### AIM
Count the lines in the listing below that contain the string "Gobierno", treating uppercase and lowercase as different, and reply with the number alone.
## begin RECORDS FOR PROCESSING
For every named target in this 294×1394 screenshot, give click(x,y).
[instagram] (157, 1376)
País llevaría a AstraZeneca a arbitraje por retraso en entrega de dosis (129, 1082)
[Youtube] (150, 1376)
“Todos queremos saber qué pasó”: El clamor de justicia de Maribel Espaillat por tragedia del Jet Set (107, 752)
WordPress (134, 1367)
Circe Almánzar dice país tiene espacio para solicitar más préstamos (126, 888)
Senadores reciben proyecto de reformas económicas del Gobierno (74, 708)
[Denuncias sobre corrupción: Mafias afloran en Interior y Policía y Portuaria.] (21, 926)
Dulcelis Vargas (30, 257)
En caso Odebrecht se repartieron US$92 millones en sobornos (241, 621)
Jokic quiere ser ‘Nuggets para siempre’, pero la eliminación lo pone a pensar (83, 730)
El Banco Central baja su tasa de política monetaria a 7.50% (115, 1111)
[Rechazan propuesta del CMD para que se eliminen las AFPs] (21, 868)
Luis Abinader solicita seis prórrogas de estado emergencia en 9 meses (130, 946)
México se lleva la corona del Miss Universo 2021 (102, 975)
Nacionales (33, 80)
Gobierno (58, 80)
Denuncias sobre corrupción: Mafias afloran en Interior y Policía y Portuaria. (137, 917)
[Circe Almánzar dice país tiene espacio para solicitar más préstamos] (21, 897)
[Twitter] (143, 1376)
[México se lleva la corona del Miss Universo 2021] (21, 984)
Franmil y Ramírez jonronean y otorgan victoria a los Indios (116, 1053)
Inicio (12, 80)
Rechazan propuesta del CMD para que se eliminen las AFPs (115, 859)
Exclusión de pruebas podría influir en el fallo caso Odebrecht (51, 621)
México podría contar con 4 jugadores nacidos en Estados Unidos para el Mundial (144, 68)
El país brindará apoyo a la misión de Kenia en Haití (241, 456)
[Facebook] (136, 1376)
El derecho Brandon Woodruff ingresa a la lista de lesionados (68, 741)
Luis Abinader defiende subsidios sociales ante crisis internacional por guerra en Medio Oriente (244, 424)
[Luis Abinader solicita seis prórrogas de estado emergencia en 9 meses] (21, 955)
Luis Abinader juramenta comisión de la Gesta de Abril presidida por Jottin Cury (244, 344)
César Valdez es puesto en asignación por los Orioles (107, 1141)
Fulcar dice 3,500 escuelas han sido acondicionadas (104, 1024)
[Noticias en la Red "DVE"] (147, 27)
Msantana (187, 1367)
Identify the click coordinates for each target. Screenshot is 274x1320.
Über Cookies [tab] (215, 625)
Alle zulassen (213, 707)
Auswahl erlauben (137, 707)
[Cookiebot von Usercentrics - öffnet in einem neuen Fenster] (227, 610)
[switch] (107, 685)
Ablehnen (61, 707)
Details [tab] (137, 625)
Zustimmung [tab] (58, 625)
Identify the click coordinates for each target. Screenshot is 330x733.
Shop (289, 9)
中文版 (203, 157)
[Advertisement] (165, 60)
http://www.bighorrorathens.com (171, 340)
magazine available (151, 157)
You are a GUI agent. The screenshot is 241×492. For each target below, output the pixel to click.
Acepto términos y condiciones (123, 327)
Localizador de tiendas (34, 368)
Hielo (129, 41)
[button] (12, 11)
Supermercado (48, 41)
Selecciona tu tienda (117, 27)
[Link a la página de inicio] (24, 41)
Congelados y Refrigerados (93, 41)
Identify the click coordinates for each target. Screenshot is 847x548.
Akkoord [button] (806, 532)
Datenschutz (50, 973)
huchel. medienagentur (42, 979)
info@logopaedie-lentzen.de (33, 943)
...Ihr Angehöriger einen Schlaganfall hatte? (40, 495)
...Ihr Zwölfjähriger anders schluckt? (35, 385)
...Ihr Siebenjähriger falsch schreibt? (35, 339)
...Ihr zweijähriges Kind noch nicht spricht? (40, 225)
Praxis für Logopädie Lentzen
## end RECORDS FOR PROCESSING
### ANSWER TO THIS PROBLEM
2